- [Work required]: Locate each line with the string "notifications" in the listing below and copy it.
● ● ● ● ●
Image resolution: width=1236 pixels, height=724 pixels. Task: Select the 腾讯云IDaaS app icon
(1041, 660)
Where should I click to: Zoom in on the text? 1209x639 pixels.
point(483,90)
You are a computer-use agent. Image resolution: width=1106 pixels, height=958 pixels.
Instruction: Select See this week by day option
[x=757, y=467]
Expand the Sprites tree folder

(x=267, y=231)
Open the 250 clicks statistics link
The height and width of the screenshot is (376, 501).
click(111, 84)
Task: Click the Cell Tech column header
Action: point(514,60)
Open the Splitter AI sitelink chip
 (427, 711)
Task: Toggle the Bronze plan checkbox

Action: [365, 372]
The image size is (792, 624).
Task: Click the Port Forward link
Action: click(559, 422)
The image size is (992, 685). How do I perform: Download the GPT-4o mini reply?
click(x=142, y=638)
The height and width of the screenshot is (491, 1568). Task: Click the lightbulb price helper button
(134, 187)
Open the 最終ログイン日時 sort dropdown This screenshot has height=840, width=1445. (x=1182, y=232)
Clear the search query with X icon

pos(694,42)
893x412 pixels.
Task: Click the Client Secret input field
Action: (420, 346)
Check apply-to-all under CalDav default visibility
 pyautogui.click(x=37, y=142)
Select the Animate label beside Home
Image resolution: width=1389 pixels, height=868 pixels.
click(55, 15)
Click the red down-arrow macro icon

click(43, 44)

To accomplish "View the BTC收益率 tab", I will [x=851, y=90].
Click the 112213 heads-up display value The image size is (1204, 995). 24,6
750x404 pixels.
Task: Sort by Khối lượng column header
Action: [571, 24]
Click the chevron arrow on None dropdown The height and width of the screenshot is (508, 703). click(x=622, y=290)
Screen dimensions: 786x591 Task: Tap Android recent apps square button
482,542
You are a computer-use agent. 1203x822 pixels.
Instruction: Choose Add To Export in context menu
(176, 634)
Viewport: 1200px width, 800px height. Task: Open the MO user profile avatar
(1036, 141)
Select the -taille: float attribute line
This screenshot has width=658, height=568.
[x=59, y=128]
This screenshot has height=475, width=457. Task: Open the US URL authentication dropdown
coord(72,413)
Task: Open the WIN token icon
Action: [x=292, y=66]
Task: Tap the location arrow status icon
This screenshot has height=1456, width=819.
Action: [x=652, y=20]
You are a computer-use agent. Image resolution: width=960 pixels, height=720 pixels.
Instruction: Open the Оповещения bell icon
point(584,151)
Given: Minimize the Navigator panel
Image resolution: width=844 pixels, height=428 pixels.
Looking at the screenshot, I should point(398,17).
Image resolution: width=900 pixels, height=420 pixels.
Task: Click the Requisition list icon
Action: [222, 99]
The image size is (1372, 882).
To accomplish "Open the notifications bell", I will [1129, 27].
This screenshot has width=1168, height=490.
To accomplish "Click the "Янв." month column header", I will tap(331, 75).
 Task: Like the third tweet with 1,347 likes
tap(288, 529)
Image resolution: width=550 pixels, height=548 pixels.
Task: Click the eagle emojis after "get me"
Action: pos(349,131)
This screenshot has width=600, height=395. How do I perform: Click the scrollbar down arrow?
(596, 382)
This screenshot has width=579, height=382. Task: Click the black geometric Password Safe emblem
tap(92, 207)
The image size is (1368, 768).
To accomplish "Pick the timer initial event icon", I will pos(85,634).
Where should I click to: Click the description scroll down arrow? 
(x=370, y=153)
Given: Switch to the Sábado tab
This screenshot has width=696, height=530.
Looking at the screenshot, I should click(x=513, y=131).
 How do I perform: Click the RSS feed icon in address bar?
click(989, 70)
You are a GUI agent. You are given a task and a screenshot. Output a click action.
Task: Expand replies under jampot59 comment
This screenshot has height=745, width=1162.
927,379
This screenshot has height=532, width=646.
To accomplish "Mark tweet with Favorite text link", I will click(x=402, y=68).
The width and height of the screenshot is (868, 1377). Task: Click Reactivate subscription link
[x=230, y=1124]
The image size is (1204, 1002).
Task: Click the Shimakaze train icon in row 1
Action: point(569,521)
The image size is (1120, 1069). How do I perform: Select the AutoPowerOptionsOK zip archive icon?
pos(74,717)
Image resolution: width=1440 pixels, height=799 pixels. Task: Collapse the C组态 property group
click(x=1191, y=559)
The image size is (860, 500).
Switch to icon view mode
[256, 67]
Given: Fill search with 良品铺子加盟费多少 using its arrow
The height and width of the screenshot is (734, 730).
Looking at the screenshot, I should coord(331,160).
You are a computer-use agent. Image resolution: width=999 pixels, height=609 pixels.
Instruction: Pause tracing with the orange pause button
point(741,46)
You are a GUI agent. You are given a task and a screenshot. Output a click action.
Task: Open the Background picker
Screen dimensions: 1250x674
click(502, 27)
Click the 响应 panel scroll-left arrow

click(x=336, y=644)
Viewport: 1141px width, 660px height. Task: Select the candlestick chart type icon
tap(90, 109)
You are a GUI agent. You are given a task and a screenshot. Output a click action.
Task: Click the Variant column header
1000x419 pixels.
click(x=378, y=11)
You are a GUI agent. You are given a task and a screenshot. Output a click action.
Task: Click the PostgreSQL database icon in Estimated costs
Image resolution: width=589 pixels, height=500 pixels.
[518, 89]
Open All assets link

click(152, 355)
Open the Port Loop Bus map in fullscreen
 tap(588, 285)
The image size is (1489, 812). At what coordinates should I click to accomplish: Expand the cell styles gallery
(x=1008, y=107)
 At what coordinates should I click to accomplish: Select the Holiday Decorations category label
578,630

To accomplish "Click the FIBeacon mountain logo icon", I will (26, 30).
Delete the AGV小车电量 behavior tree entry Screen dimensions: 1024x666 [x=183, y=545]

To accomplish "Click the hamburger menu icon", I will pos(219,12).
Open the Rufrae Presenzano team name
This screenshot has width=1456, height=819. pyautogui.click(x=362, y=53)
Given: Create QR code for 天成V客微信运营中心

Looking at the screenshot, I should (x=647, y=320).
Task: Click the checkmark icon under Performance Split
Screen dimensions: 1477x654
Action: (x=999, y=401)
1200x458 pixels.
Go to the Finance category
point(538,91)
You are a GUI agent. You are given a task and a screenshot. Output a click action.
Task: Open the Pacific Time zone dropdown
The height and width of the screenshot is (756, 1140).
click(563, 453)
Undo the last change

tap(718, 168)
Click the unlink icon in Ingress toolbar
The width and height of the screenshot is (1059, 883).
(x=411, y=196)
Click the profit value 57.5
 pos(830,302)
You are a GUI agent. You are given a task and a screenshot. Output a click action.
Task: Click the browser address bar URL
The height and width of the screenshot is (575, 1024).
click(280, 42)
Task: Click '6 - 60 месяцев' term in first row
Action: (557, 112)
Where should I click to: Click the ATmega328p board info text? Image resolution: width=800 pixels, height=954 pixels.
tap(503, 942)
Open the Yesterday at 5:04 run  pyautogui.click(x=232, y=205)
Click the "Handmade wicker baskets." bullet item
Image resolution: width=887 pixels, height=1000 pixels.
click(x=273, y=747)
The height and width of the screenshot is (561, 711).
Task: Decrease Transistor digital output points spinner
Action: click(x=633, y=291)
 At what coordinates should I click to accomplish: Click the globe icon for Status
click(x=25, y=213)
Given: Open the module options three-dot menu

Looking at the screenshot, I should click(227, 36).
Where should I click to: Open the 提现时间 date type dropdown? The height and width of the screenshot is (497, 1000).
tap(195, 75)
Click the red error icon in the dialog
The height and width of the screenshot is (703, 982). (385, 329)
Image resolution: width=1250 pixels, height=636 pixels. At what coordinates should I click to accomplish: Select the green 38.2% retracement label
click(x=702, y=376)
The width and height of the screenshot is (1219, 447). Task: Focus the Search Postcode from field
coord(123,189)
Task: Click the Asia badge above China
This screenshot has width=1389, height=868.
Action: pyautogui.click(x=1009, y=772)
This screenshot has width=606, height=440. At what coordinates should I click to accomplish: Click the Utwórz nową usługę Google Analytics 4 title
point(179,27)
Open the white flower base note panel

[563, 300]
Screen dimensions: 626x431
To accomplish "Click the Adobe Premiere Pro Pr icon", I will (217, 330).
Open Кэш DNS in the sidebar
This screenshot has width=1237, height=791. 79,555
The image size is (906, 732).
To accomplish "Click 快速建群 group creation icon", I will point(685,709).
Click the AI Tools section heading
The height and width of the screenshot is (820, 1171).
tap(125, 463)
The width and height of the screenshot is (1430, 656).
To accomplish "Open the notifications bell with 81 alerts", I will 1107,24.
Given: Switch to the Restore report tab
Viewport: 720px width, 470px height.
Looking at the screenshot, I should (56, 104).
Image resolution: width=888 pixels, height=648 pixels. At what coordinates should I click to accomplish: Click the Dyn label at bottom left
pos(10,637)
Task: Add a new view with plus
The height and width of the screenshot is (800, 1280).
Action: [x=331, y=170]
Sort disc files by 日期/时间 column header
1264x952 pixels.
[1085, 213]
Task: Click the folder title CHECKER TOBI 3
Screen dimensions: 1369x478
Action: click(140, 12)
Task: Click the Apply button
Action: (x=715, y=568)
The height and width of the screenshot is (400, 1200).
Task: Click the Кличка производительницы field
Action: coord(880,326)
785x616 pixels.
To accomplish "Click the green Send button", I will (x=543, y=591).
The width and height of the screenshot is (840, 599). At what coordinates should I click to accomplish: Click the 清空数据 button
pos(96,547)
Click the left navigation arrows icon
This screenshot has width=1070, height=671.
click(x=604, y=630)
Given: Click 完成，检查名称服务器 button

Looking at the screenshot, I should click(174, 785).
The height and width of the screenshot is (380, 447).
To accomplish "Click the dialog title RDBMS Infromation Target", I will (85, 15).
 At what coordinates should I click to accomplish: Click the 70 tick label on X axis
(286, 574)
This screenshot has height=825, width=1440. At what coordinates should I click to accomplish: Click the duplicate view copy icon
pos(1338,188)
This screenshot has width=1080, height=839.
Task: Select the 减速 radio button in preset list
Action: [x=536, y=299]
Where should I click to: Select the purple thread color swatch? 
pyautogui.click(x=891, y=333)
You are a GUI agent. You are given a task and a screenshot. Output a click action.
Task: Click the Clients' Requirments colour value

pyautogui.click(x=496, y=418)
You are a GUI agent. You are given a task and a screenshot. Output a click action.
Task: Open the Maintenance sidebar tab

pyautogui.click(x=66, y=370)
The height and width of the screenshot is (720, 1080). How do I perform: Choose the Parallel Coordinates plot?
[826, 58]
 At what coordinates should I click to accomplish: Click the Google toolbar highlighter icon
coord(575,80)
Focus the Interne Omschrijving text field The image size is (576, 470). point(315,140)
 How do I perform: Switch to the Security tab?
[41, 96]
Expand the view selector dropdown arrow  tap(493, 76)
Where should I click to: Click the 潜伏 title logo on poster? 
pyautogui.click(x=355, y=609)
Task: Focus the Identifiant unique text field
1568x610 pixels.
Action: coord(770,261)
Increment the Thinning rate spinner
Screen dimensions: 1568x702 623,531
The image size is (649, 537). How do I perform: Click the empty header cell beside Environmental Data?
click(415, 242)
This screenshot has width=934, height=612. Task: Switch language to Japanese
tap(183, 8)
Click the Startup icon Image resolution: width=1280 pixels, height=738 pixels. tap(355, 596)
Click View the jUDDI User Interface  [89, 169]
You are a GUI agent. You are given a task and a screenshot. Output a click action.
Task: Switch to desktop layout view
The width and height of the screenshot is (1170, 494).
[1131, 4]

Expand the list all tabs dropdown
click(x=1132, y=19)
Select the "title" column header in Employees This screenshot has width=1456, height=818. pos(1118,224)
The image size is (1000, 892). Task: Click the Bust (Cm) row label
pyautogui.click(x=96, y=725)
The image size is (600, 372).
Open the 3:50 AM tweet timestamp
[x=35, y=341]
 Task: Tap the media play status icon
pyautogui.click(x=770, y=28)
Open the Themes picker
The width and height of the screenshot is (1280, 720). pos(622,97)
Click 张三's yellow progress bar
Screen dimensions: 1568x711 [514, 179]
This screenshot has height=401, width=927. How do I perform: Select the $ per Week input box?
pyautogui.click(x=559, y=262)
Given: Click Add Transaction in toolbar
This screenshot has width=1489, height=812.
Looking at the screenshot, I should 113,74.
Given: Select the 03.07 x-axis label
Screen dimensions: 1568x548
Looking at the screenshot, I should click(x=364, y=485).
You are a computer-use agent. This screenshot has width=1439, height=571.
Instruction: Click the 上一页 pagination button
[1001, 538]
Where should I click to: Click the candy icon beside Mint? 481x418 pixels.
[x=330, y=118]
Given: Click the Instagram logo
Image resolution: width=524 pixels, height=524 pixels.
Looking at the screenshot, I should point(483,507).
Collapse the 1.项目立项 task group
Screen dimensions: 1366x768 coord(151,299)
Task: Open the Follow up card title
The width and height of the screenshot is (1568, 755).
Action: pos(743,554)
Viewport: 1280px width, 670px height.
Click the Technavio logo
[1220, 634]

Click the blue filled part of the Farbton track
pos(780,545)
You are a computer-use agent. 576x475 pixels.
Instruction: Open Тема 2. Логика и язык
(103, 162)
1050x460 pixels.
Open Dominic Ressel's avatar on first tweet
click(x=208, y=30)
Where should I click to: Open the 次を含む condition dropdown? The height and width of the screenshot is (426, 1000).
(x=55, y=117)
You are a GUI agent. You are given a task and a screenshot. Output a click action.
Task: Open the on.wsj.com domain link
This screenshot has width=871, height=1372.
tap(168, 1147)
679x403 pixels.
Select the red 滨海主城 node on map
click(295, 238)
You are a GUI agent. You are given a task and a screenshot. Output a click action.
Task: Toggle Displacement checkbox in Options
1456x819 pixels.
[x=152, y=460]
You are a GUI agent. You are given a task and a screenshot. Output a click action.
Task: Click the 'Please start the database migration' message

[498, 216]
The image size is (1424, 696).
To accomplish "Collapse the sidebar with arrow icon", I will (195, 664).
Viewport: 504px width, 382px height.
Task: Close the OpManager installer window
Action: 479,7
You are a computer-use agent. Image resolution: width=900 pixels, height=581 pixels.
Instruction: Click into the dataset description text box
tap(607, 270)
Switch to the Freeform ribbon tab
● ● ● ● ●
- [Exercise output]:
To accomplish "Open the notifications bell", I will [1129, 27].
To accomplish "Open the notifications bell with 81 alerts", I will 1107,24.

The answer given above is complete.